Figure 1. Bidirectional pathways involved in the communication between the gut microbiota and the brain (MGBX). They communicate through vagal and spinal nerves. SCFA, LPS, PPG, GABA, microbial metabolites, other neurotransmitters and endocrine cells are also involved. Dysbiosis can be caused by stress that may alter tryptophan levels, SCFA levels, the immune system, and gut permeability. Additionally, release of cytokines and chemokines (IL-6, IL-1β, IL-8) can lead to neuroinflammation and activation of HPA axis. SCFA: short-chain fatty acids, LPS: lipopolysaccharides, PPG: peptidoglycans, GABA: gama-aminobutyric acid, HPA axis: hypothalamic–pituitary–adrenal axis, CRF: corticotropin-releasing factor, ACTH: adrenocorticotropic hormone.

Table 2. Neurotransmitters produced by gut microbiota and their role in brain function.

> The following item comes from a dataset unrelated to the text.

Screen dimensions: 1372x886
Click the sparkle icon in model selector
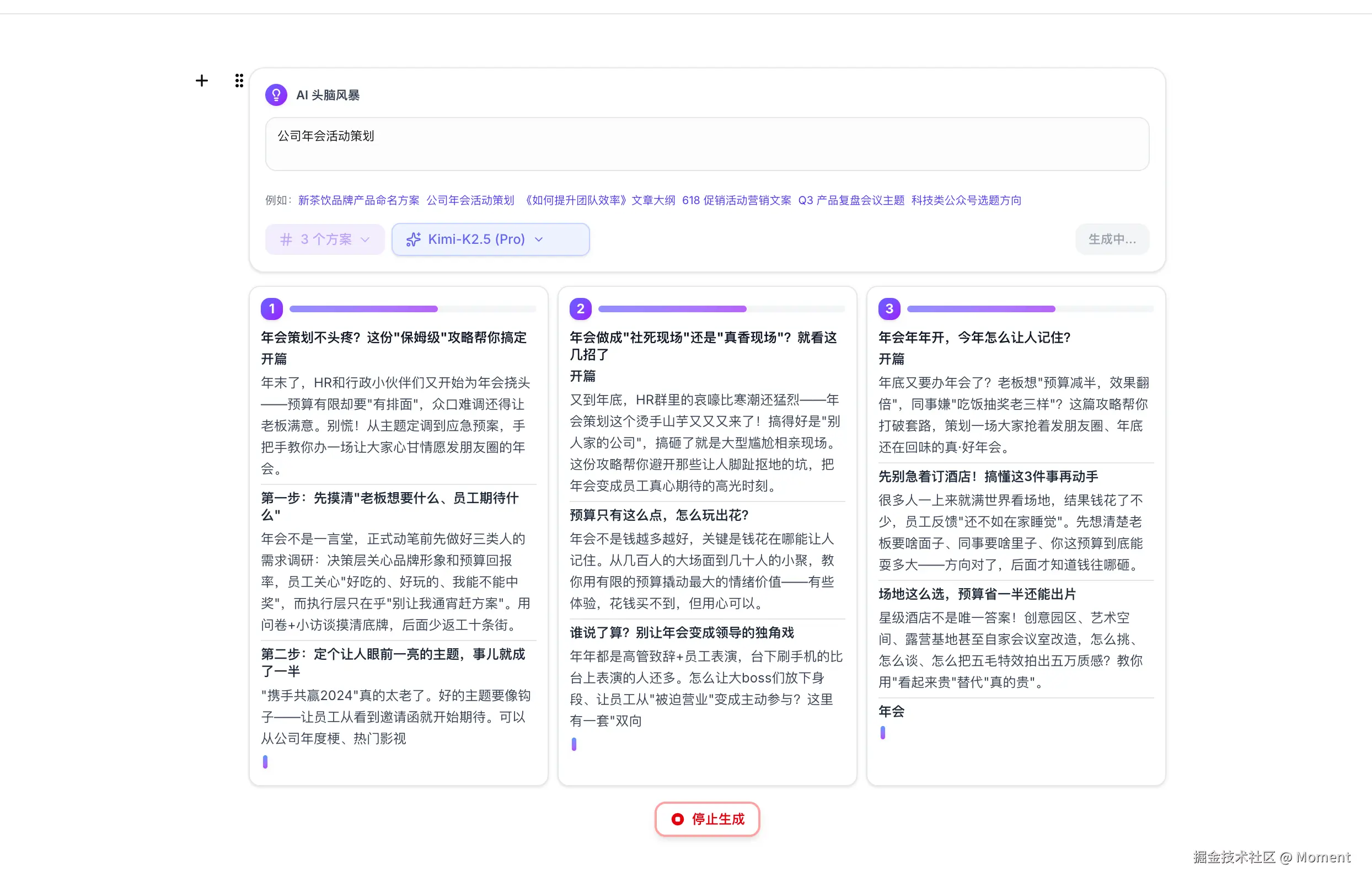(x=414, y=239)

Gut Microbiota	Metabolites	Study	Association in Brain Function	References
Lactobacillus, Bifidobacterium	GABA	Human/animal metagenomic	Main inhibitory neurotransmitter of the CNS and a potential mediator between bacterial cells and the host. Regulates depression, anxiety, behavioral and cognitive functions.	[38,39]
Akkermansia muciniphila, Lactobacillus plantarum DR7	Serotonin or 5-HT	Animal metagenomic	Regulates mood, learning, cognition, and memory.	[40,41]
Bifidobacterium longum, Clostridium symbiosum, Faecalibacterium prausnitzii, Lactobacillus fermentum	SCFA	Human/animal metagenomic	Regulate neuro-immunoendocrine function, reduce inflammation, promote the synthesis and secretion of neurotransmitters, hormones and suppress permeability of the blood–brain barrier.	[42,43,44]
Lactobacillus, Escherichia, Streptococcus, Lactococcus, Bacillus	Dopamine	Human/animal metagenomic	Protects neuron loss, improves motor deficits, cognition, reduced stress and anxiety.	[45,46,47]
Escherichia coli, Morganella morganii, Lactobacillus vaginalis, Enterobacter aerogenes	Histamine	Human/animal metagenomic	Regulates depression-like behaviors and impaired sleep-wake cycle.	[48,49,50]
Coryneform, Bacteroides vulgatus, Campylobacter jejuni, Lactobacillus	Glutamate	Human/animal metagenomic	Play role in molecular mechanism of learning, memory, and synaptic plasticity.	[51]
Lactobacillus, Bacillus	Acetylcholine	Animal metagenomic	Memory, emotional personality, self-care ability, cognition, and social life ability.	[52,53]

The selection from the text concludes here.